Takeshi Ichikawa et al. Intern Med. .

Abstract

Objective The aim of this study was to identify patients with a high risk of early mortality after acute esophageal variceal bleeding by measuring the C-reactive protein (CRP) level. Methods We retrospectively evaluated 154 consecutive cirrhotic patients admitted with acute esophageal variceal bleeding. Differences between categorical variables were assessed by the chi-square test. Continuous variables were compared using the Mann-Whitney U-test.
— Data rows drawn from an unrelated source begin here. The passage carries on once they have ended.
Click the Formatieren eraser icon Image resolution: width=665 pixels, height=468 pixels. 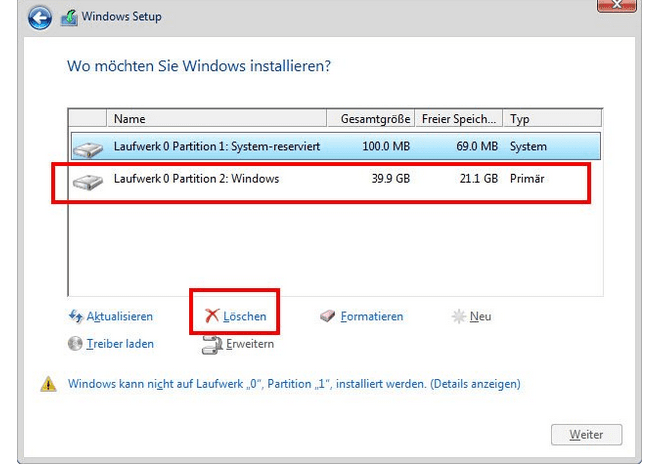328,317
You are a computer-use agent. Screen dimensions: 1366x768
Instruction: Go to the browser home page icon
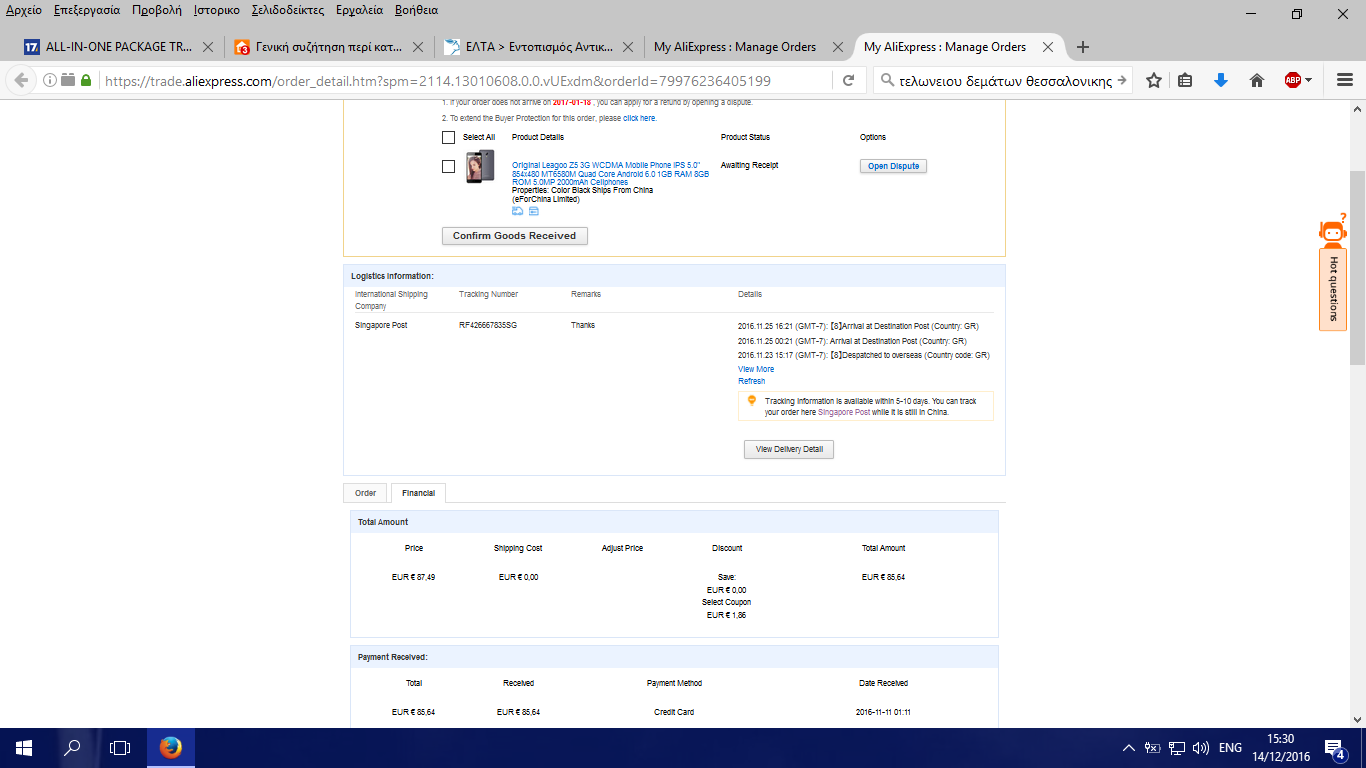tap(1257, 81)
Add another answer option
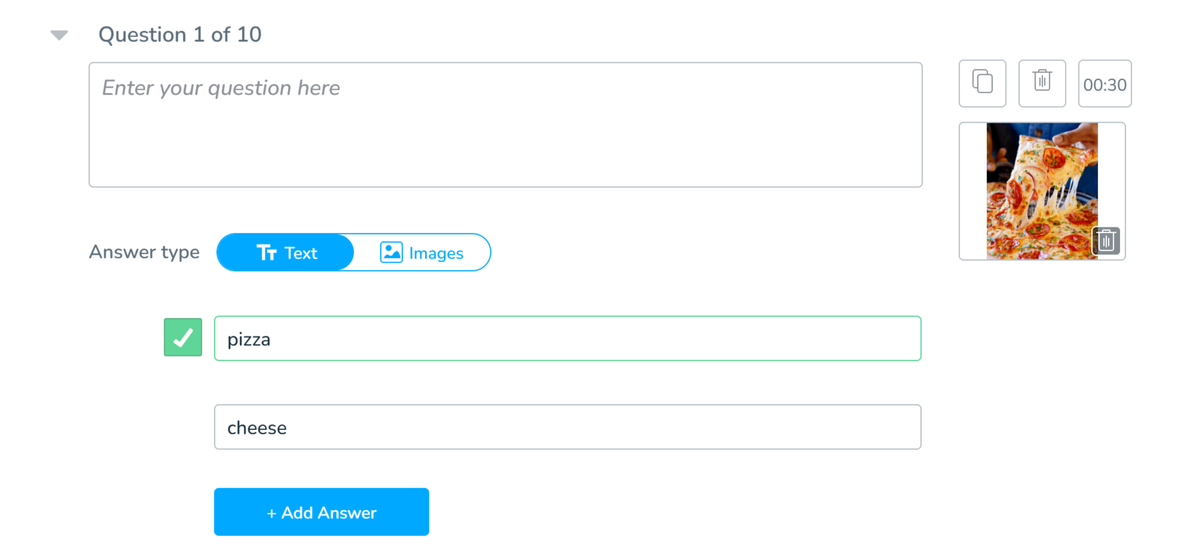This screenshot has height=548, width=1200. (321, 512)
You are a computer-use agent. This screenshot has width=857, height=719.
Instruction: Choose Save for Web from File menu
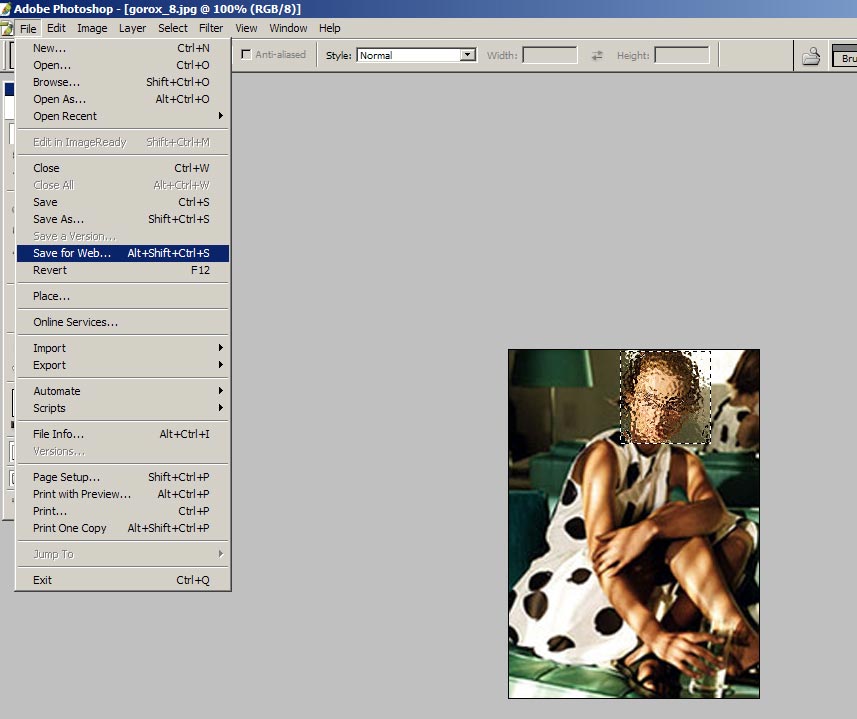point(123,253)
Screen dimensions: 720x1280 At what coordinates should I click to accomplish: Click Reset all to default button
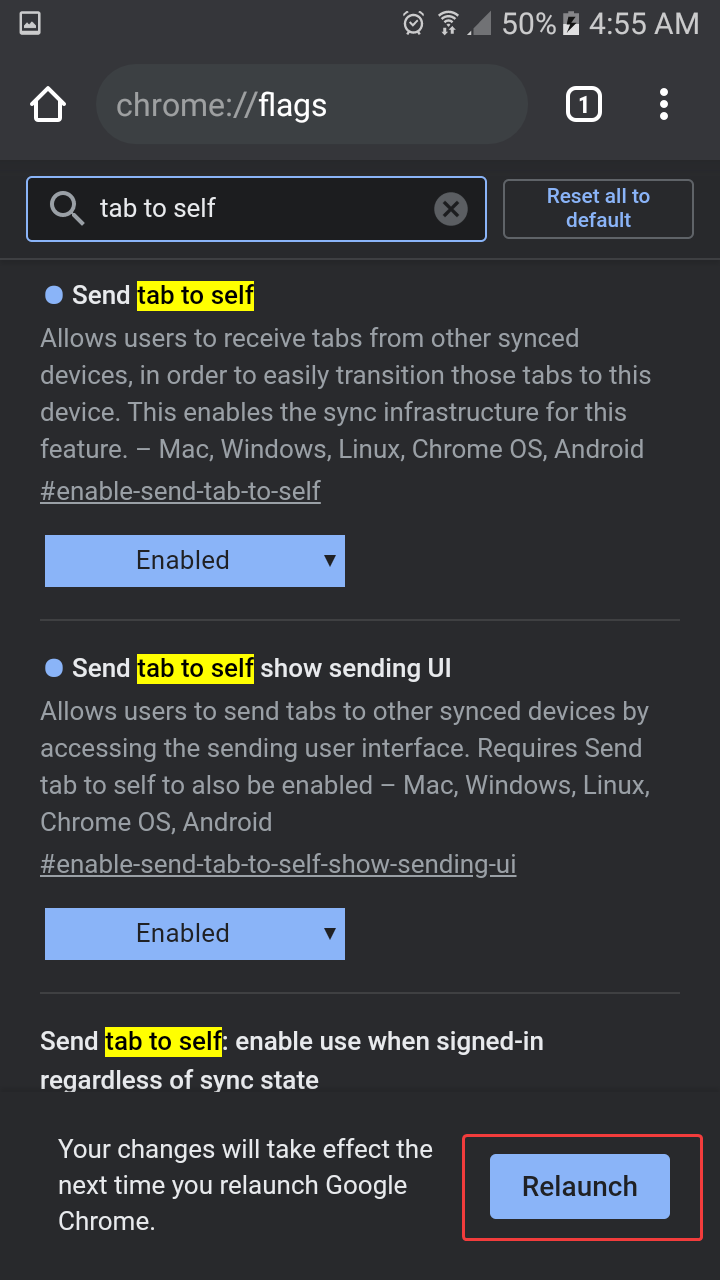598,209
Multivariate logistic regression analyses consisting of clinical laboratory parameters were performed to identify risk factors associated with the 6-week mortality. The discriminative ability and the best cut-off value were assessed by a receiver-operating characteristic (ROC) curve analysis. Results Child-Pugh C patients showed a significantly higher 6-week mortality than Child-Pugh A or B patients (38% vs. 6%, p<0.0001). The 6-week mortality in Child-Pugh C patients was associated with the age (p<0.0001), etiology of cirrhosis (p=0.003), hepatocellular carcinoma (p=0.0003), portal vein thrombosis (p=0.005), baseline creatinine (p=0.0001), albumin (p=0.001), white blood cell count (p=0.038), baseline CRP [p=0.0004; area under the ROC (AUROC)=0.765; optimum cut-off value at 1.30 mg/dL] and bacterial infection (p=0.019). We determined that CRP ≥1.30 mg/dL was an independent predictor for 6-week mortality in Child-Pugh C patients [odds ratio (OR)=8.789; 95% confidence interval (CI): 2.080-47.496; p=0.003], along with a creatinine level of 0.71 mg/dL (OR=17.628; 95% CI: 2.349-384.426; p=0.004) (73% mortality if CRP ≥1.30 mg/dL vs. 19% if CRP<1.30 mg/dL, p<0.0001). Conclusion In Child-Pugh C patients with esophageal variceal bleeding, a baseline CRP ≥1.30 mg/dL can help identify patients with an increased risk of mortality.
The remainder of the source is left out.